IDENTIFICATION OF THE GENE FOR A NOVEL WHITE MATTER DISORDER

The main objective of this project is to identify the gene responsible for a novel autosomal recessive leukoencephalopathy that we have recently described in 7 Italian cases originating from a small village. This disorder is characterized by a slowly progressive neurological impairment, peripheral neuropathy, mental retardation, and diffuse white matter abnormalities on MRI. Preliminary molecular studies allowed the identification of a 3.2 Mb homozygous segment in all affected patients demonstrating the genetic origin of the disorder. Inherited leukoencephalopathies of childhood represent a heterogeneous group of conditions, selectively affecting the white matter of the brain, that are usually characterized by a severe and progressive handicap, with a high risk of family recurrence. The percentage of undefined leukoencephalopathies, i.e. cases without a specific diagnosis despite extensive investigations, is still high (up to 50%). Recently, however, the combined use of clinical, laboratory and neuroradiological protocols in the systematic analysis of unclassified cases, allowed the identification of novel genetic syndromes, following a common path. The first step requires the careful description of the clinical and neuroradiological characteristics in order to define homogenous patient groups who are subjected to molecular investigations.When successful, they result in determining a chromosomal locus for the disorder and the affected gene.

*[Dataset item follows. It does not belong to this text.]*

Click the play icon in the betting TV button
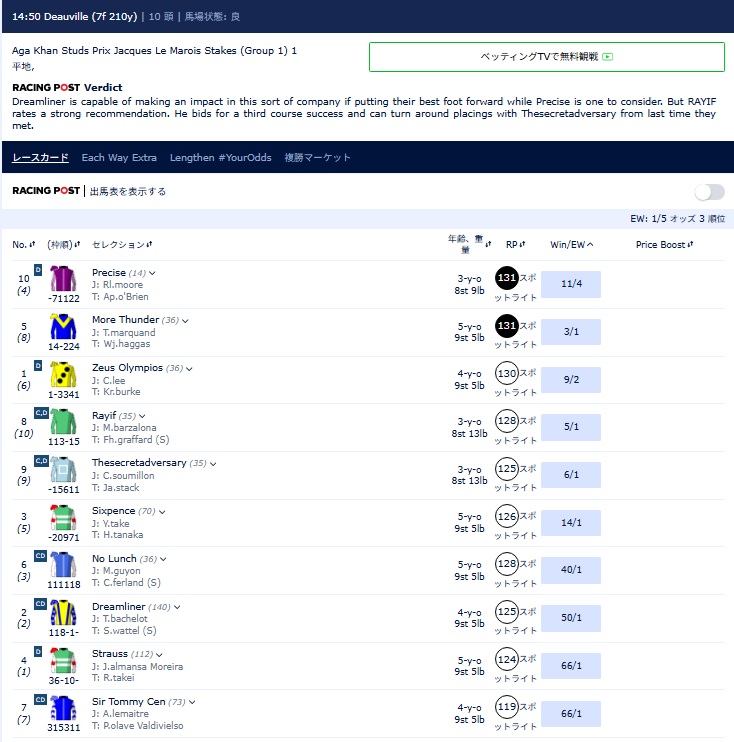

Finally, further researches are provided to better understand the pathogenetic mechanisms underlying the disorder. Furthermore, the newly discovered genetic marker may lead to diagnose the disease in previously unrecognized patients. In conclusion, the identification of the gene for a novel leukoencephalopathy may have significant impact by improving our diagnostic ability, providing new insights into pathogenesis of myelin disorders and by adding valuable information on brain development and functioning.